3-D Imaging of Coronary Vessels Using C-arm CT

Cardiovascular disease has become the number one cause of death worldwide. Its prevention, diagnosis and therapy are therefore highly important topics in today’s clinical practice and research. For the diagnosis and therapy of coronary artery disease, interventional C-arm-based fluoroscopy is an imaging method of choice. It delivers 2-D X-ray images from almost arbitrary directions, but a 2-D projection image is naturally limited in its depiction of complex spatial relations. While the C- arm systems are capable of rotating around the patient and thus allow a CT-like 3-D image reconstruction, their long rotation time of about five seconds leads to strong motion artefacts in 3-D coronary artery imaging. Several methods to estimate the coronary motion and compensate for it during 3-D image reconstruction can be found in the literature. All have their specific properties, advantages and disadvantages, which are discussed in the first part of this thesis.

Then, a novel method is introduced that is based on a 2-D–2-D image registra- tion algorithm, henceforth called rmc (Registration-based Motion Compensation). It is embedded in an iterative algorithm for motion estimation and compensation. rmc does not require any complex segmentation or user interaction and is thus fully automatic, which is a very desirable feature for interventional applications.

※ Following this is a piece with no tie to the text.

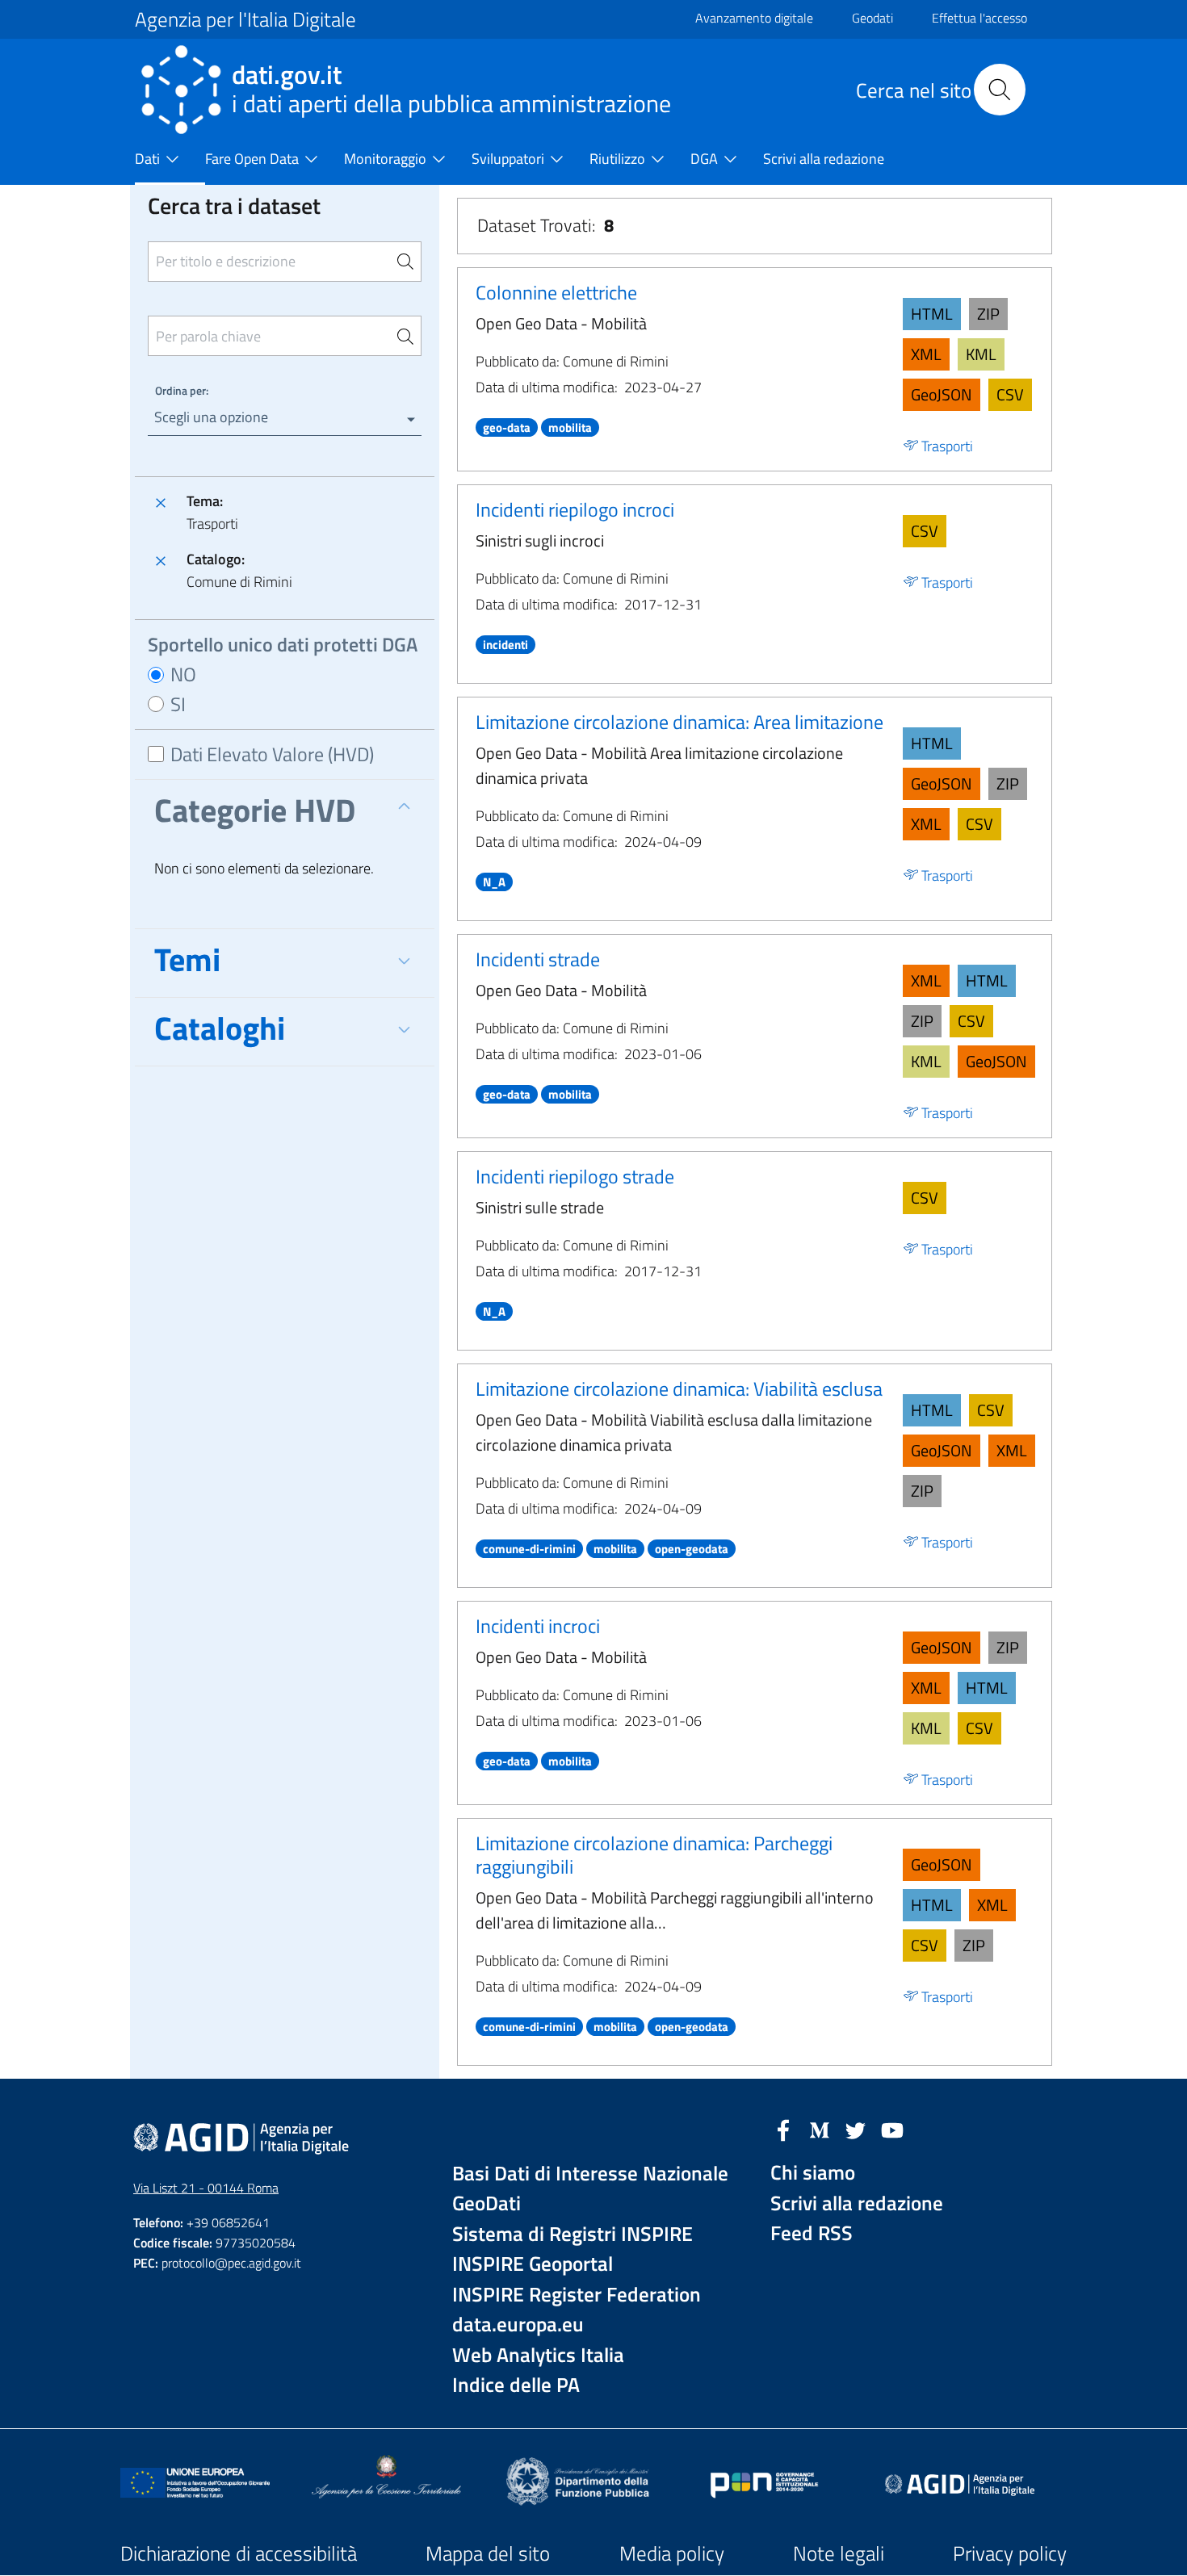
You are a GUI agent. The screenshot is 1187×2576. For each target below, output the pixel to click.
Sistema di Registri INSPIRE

Motion estimation and compensation becomes more difficult when projection data from the whole heart cycle is used from the beginning. rmc overcomes this by successively increasing the utilised amount of projections in a bootstrapping process.

Throughout the remainder of this thesis, rmc is first evaluated in a simulation study using a simple numerical phantom, then on the publicly available Cavarev platform (employing an anthropomorphic phantom), and finally in a study using 58 human clinical datasets. Through the simulation study, approximations for the inherent error of the investigated algorithms were established. In addition, evidence that the missing depth information of a 2-D motion model is not a limiting factor for coronary artery imaging was found. The Cavarev experiments investigated the effect of different filter kernel choices during the execution of rmc. For the quantitative evaluation on human clinical data, a new software called CoroEval was introduced to the scientific community.

Overall, it could be shown from both the quantitative results as well as the human observer ratings that rmc can be successfully applied to a large set of clinical data without user interaction or parameter changes, and with a high robustness against initial 3-D image quality, while delivering results that are at least up to the current state of the art, and better in many cases.